SUPPLIED ENTRIES Block Start
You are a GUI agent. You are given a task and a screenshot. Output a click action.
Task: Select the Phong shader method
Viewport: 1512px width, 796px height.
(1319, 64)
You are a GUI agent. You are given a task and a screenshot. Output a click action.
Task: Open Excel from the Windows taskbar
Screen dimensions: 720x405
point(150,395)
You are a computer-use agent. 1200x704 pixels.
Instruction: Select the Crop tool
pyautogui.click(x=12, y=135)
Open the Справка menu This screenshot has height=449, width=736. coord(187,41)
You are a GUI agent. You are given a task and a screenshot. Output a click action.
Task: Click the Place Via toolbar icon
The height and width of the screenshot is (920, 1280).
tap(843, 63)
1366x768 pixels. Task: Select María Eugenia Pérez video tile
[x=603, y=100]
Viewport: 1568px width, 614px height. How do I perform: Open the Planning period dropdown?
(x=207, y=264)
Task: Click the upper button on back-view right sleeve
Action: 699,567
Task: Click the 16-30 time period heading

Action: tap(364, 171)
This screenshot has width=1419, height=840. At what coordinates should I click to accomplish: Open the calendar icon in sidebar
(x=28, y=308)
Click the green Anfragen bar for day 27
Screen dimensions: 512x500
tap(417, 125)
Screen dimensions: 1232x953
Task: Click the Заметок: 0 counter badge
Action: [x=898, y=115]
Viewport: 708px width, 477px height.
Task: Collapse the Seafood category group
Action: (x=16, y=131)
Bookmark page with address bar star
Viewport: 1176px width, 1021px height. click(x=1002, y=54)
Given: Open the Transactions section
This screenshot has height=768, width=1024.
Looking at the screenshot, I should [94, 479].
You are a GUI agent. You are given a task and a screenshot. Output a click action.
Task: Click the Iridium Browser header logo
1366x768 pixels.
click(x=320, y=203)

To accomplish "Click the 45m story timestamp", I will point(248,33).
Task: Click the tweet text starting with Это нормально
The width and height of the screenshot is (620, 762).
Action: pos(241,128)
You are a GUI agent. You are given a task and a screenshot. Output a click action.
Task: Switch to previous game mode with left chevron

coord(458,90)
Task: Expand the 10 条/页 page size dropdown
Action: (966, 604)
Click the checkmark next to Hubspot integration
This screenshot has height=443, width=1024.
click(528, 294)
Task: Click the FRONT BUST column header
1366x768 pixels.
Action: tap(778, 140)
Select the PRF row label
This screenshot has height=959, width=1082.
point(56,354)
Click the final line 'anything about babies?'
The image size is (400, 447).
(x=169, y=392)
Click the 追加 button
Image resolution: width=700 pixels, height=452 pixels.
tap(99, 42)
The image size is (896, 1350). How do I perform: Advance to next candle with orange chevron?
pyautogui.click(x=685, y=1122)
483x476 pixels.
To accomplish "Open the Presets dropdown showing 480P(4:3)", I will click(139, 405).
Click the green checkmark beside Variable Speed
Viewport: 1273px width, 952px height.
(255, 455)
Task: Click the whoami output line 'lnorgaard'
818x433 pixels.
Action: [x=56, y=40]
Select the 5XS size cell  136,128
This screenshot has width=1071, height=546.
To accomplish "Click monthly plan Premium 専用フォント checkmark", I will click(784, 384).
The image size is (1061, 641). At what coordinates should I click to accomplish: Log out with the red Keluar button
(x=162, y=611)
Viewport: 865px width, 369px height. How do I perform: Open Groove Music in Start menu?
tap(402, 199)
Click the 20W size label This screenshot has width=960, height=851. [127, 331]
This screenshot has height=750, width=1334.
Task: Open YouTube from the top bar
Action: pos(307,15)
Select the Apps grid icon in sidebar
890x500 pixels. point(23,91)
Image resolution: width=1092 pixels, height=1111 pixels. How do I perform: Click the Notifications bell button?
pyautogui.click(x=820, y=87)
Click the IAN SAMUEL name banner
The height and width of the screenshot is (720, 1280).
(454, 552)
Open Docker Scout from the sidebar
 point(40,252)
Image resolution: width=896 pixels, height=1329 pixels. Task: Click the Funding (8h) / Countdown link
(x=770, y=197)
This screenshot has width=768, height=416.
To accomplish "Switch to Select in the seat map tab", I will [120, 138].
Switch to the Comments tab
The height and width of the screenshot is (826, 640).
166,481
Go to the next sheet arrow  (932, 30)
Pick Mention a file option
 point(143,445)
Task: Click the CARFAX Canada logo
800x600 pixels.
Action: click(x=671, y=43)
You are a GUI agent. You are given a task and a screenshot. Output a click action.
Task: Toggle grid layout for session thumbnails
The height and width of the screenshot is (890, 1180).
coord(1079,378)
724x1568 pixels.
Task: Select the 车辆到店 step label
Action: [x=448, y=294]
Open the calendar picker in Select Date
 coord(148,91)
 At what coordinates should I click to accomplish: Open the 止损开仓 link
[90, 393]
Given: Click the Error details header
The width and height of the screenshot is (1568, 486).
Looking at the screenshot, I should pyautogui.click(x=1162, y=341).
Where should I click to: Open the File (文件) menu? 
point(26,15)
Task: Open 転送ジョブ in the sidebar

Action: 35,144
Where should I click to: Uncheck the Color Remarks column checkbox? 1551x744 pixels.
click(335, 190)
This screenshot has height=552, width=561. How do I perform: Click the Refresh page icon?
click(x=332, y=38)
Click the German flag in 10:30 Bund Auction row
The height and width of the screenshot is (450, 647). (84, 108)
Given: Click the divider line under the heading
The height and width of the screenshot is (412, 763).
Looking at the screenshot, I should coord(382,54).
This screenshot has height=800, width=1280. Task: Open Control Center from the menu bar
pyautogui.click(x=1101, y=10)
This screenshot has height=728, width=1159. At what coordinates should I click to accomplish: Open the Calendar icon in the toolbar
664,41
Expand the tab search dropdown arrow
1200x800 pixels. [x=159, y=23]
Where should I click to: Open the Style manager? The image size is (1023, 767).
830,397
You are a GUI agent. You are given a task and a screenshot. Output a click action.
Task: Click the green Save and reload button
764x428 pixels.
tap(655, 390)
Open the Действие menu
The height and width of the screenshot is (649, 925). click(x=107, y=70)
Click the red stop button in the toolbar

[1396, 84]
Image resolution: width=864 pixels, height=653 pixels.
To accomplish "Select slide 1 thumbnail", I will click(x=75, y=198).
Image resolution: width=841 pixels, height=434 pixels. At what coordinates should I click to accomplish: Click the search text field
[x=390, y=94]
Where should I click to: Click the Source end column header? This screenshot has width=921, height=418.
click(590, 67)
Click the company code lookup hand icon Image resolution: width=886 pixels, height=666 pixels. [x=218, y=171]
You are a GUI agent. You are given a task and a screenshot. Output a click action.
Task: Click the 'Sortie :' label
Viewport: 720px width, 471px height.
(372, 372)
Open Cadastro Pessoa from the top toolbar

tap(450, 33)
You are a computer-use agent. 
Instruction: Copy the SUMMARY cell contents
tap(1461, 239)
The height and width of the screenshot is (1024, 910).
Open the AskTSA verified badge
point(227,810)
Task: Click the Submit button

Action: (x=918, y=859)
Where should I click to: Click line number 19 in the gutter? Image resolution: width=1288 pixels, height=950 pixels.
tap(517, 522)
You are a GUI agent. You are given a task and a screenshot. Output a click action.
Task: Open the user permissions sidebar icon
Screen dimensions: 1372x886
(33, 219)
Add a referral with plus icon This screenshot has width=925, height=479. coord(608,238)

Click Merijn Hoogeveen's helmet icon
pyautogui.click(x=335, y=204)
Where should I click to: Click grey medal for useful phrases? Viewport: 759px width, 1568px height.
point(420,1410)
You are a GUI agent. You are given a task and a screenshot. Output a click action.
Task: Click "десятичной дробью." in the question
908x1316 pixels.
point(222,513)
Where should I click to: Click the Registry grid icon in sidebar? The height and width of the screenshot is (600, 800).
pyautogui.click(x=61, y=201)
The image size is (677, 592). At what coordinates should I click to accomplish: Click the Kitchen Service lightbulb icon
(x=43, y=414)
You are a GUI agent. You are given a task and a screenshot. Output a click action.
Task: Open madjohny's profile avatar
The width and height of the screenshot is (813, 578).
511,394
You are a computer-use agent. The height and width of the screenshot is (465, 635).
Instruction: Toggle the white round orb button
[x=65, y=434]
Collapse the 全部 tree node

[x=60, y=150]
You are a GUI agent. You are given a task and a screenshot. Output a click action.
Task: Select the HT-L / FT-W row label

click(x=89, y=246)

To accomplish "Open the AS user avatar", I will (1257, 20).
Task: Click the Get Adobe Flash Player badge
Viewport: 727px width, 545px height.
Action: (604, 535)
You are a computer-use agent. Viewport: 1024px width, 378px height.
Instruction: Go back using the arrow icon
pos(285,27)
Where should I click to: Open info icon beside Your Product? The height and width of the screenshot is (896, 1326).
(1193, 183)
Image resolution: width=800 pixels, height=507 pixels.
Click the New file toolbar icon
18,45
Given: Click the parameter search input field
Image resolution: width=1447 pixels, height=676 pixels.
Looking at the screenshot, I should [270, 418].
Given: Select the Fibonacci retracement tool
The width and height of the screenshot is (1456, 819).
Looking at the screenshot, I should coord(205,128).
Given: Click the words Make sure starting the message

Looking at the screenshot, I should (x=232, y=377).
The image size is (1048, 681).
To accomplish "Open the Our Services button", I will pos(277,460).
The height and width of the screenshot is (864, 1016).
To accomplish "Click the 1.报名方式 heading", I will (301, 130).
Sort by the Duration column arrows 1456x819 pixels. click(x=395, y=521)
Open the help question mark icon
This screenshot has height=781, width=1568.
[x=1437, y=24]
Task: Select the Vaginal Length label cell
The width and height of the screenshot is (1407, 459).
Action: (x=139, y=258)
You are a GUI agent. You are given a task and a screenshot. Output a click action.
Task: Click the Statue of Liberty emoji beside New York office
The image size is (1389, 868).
SUPPLIED ENTRIES Block End
● **WORK TASK**
Everything from the first line of the records above through the line containing "Task: Click the Place Via toolbar icon" should be restated word for word; leave out all other lines.

● **OUTPUT OF THE EXERCISE**
You are a GUI agent. You are given a task and a screenshot. Output a click action.
Task: Select the Phong shader method
Viewport: 1512px width, 796px height.
(1319, 64)
You are a GUI agent. You are given a task and a screenshot. Output a click action.
Task: Open Excel from the Windows taskbar
Screen dimensions: 720x405
point(150,395)
You are a computer-use agent. 1200x704 pixels.
Instruction: Select the Crop tool
pyautogui.click(x=12, y=135)
Open the Справка menu This screenshot has height=449, width=736. coord(187,41)
You are a GUI agent. You are given a task and a screenshot. Output a click action.
Task: Click the Place Via toolbar icon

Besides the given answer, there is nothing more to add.